On the impact of aerosols on soil erosion



[1] Soil erosion is a serious threat to agricultural productivity and the sustainable provision of food to a growing world population. No connection has hitherto been established between aerosols and rainfall-induced soil erosion on the ground. Here we use a cloud resolving model to simulate the effect of aerosols on rainfall erosivity (an indicator of the erosive potential of rain). Increased atmospheric aerosol concentrations tend to suppress precipitation in warm rain clouds, while in cold or mixed-phase systems, invigoration of surface rainfall can occur. We show that in both these cases, the response of erosivity to an increase in aerosol is in the same direction as, but amplified beyond the change in total rainfall. We also show that aerosols can impact erosivity through changes in raindrop size. Our results suggest that anthropogenic aerosol emissions affect erosivity and thus may have important consequences for agricultural productivity.

1 Introduction

[2] Nearly 2 billion hectares of land, approximately 15% of the Earth's surface, suffers from soil degradation as a result of human activities, with over half of all soil erosion caused by water [Crosson, 1995; United Nations Environmental Programme, 2002]. Erosion directly affects food and water security [Pimentel et al., 1995] and reduces the capacity of land to act as a sink for the greenhouse gas carbon dioxide; up to 20% of carbon stored in eroded soils is released to the atmosphere as CO2 [Yang et al., 2003]. It is generally accepted that storms are responsible for the dominant share of erosion [Wischmeier and Smith, 1978; Boardman, 2006]. However, evidence suggests that light rainfall can also cause substantial erosion over long time scales [Kirkbride and Reeves, 1993; Marques et al., 2008; Baartman et al., 2012]. Both cases are explored in this study.

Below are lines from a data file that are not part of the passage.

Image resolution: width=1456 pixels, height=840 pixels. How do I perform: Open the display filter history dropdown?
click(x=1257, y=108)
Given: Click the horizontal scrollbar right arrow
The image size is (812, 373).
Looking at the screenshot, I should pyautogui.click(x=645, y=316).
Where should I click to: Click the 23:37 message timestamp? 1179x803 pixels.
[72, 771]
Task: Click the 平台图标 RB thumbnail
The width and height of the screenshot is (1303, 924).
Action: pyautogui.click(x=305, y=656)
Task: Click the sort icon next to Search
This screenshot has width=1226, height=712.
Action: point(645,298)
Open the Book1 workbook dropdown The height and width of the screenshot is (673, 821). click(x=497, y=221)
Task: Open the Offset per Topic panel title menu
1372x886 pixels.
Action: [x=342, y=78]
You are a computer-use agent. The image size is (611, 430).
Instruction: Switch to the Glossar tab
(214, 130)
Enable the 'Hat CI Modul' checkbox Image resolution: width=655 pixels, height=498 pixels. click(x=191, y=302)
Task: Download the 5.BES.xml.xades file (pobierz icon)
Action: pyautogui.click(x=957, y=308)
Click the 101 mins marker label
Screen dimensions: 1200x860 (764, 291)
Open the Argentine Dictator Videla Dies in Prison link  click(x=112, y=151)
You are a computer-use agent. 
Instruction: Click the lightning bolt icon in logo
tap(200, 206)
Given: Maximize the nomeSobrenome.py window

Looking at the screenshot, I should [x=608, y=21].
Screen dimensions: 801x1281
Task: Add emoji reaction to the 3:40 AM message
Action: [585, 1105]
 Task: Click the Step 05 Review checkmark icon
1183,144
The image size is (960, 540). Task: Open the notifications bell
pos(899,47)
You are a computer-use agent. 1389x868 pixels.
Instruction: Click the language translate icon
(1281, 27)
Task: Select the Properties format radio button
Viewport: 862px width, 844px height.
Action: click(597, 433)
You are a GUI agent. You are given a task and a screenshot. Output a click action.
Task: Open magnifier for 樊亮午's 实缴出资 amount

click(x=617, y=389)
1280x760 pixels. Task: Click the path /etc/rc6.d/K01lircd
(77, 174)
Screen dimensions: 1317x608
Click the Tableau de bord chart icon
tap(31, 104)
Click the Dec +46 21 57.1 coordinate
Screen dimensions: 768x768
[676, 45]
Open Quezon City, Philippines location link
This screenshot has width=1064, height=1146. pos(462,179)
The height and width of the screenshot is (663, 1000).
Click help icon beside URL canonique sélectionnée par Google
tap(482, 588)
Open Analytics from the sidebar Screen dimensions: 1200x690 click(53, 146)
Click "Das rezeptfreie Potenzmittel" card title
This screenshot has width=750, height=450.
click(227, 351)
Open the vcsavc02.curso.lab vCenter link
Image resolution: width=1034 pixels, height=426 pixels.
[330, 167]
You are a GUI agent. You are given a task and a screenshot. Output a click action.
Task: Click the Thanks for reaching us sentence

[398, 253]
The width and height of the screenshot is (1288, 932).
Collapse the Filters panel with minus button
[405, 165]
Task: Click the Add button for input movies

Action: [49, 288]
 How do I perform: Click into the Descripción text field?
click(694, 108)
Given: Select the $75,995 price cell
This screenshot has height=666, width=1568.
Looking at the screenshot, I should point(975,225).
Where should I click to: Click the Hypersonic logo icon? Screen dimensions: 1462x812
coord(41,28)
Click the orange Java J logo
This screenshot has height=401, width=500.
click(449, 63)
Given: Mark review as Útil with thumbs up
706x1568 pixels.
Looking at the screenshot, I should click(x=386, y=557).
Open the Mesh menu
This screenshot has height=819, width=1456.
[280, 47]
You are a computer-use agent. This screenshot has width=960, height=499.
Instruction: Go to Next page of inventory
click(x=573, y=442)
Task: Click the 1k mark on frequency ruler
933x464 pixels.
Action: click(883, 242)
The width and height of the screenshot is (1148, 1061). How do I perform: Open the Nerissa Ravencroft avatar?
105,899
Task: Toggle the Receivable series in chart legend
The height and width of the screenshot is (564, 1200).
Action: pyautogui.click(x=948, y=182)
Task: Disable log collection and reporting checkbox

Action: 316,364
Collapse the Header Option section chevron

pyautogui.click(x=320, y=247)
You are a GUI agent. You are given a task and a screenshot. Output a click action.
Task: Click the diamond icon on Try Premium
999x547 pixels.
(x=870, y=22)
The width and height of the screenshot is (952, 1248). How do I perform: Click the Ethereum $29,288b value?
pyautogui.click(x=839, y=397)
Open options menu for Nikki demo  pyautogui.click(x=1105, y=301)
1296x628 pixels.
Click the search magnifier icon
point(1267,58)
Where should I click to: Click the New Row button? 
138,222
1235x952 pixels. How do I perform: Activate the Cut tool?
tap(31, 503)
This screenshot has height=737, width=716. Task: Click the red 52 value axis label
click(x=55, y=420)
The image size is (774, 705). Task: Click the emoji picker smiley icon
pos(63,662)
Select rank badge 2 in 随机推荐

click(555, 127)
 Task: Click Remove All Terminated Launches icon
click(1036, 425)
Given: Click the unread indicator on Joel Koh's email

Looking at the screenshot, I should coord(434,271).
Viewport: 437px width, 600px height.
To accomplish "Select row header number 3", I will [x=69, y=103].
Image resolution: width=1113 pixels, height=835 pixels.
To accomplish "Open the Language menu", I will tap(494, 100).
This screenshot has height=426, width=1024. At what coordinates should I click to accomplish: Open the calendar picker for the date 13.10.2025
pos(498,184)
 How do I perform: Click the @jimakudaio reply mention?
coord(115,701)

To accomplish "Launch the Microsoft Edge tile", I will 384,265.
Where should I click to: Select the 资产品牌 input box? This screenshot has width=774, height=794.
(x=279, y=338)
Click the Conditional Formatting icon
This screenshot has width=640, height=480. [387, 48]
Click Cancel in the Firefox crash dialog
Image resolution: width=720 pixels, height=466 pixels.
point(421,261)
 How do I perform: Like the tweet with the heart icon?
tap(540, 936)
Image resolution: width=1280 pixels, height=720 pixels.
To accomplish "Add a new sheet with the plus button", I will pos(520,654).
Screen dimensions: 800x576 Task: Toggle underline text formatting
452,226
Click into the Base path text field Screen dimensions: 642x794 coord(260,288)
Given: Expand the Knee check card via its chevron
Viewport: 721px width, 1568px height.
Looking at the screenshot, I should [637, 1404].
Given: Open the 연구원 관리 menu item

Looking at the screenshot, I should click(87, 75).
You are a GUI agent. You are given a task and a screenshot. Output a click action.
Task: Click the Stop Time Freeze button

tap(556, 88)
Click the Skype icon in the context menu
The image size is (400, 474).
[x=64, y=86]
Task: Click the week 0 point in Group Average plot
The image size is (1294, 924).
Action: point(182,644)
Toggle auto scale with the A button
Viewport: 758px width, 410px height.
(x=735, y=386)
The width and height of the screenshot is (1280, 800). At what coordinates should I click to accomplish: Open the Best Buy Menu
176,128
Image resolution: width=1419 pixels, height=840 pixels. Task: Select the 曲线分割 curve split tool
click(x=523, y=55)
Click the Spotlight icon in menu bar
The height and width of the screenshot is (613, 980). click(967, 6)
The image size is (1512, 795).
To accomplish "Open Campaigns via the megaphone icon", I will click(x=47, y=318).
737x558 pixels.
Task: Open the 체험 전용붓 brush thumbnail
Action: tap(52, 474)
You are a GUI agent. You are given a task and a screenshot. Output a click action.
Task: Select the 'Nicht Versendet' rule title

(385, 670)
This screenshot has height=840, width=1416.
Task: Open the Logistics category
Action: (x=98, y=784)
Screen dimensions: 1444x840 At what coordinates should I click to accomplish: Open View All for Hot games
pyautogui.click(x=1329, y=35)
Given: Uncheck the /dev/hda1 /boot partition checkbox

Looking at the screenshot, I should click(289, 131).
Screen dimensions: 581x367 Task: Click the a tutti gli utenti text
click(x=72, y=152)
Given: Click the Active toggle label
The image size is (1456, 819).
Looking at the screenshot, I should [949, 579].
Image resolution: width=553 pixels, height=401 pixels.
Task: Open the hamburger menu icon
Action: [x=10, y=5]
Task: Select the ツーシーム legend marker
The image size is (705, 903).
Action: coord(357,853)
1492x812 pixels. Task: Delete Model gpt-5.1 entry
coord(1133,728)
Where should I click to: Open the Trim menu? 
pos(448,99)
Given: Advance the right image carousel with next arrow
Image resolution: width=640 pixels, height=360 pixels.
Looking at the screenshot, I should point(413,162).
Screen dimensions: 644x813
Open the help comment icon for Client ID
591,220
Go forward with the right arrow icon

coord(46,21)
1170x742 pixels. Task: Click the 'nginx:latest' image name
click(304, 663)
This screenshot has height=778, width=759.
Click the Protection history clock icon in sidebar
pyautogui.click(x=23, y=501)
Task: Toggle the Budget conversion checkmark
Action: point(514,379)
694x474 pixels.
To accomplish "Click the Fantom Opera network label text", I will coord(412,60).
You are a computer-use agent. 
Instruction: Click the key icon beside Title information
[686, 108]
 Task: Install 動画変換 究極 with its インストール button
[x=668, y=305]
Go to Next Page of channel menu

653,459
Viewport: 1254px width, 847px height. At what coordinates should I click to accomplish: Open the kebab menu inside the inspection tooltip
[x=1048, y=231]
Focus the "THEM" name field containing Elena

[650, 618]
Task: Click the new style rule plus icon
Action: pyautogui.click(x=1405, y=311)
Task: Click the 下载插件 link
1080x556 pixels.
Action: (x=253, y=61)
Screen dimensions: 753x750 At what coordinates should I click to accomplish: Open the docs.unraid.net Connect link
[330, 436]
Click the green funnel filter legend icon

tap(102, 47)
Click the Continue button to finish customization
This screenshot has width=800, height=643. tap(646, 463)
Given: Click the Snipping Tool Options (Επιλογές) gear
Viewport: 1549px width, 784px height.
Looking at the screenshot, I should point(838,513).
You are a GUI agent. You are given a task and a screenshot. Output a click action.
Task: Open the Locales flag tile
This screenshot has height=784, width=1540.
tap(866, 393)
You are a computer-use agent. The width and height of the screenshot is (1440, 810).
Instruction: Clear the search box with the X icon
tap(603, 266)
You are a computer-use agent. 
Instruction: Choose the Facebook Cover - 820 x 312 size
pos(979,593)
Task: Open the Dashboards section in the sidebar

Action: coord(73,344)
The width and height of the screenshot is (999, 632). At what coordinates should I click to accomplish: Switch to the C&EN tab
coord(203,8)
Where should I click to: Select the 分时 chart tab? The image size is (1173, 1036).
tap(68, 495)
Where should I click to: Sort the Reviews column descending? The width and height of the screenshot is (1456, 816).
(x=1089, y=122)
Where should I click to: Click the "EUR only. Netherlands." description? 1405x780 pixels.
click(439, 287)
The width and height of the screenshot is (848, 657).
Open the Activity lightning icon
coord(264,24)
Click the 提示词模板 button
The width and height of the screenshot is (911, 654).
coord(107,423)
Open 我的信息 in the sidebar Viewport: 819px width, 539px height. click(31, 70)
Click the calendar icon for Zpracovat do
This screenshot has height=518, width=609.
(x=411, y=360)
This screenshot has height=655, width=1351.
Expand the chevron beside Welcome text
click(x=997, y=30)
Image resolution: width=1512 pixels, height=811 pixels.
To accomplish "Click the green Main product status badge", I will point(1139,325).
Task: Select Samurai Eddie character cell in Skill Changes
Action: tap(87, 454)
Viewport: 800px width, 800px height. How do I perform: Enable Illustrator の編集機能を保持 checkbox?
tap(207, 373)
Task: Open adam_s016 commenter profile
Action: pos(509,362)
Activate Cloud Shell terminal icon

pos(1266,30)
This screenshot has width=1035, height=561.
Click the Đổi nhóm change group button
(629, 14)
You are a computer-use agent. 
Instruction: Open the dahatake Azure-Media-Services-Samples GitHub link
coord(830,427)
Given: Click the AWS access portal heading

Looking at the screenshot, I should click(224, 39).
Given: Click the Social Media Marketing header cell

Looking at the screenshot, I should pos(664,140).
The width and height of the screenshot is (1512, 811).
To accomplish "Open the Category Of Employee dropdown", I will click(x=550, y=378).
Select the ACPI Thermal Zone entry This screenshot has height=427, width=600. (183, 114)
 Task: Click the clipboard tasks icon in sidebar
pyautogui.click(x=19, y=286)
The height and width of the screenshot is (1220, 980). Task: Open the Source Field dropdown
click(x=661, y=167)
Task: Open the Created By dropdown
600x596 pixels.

[3] Understanding the effects of aerosols on precipitation processes remains challenging, depending on a complex balance of microphysical and dynamic effects [Khain et al., 2005; Tao et al., 2012]. These may be simplified by classification into two broad categories which we study here [Tao et al., 2012]. Smaller cloud droplets in a polluted atmosphere inhibit the collision and coalescence processes that lead to raindrop formation, and may suppress surface rainfall [Squires and Twomey, 1960; Albrecht, 1989]. In warm rain clouds, this outcome usually prevails [Fan et al., 2012; Tao et al., 2012]. Conversely, in a mixed-phase system, these smaller droplets survive longer in the cloud, may be lifted to freezing level, and serve to invigorate cold rain formation processes (“aerosol invigoration effect”) [Rosenfeld and Woodley, 2000; Khain et al., 2005; Tao et al., 2012]. The associated latent heat release can intensify the whole system, resulting in a delayed enhancement of surface rainfall [Khain et al., 2005, 2008; Tao et al., 2012]. This process occurs mostly under conditions of low wind shear, high humidity, and atmospheric instability [Khain et al., 2008; Fan et al., 2009; Khain and Lynn, 2009]. The outcome ultimately depends on competing processes of condensate generation and loss, both of which are higher in polluted clouds and are affected by cloud type and environmental conditions. Some studies have found that a decrease in precipitation efficiency can offset the tendency of ice invigoration to increase precipitation [Khain et al., 2005; Khain, 2009; Khain and Lynn, 2009; Igel et al., 2013].

2 Methods

[4] We use a cloud resolving version of the Weather Research and Forecasting model (WRF version 3.1) [Skamarock et al., 2008] to simulate the erosivity response to increased aerosol loading in two idealised case studies, chosen to illustrate the two categories of behavior described above. This version includes the complete microphysics parameterizations of the full model but contains no radiation or land surface scheme and no Coriolis force.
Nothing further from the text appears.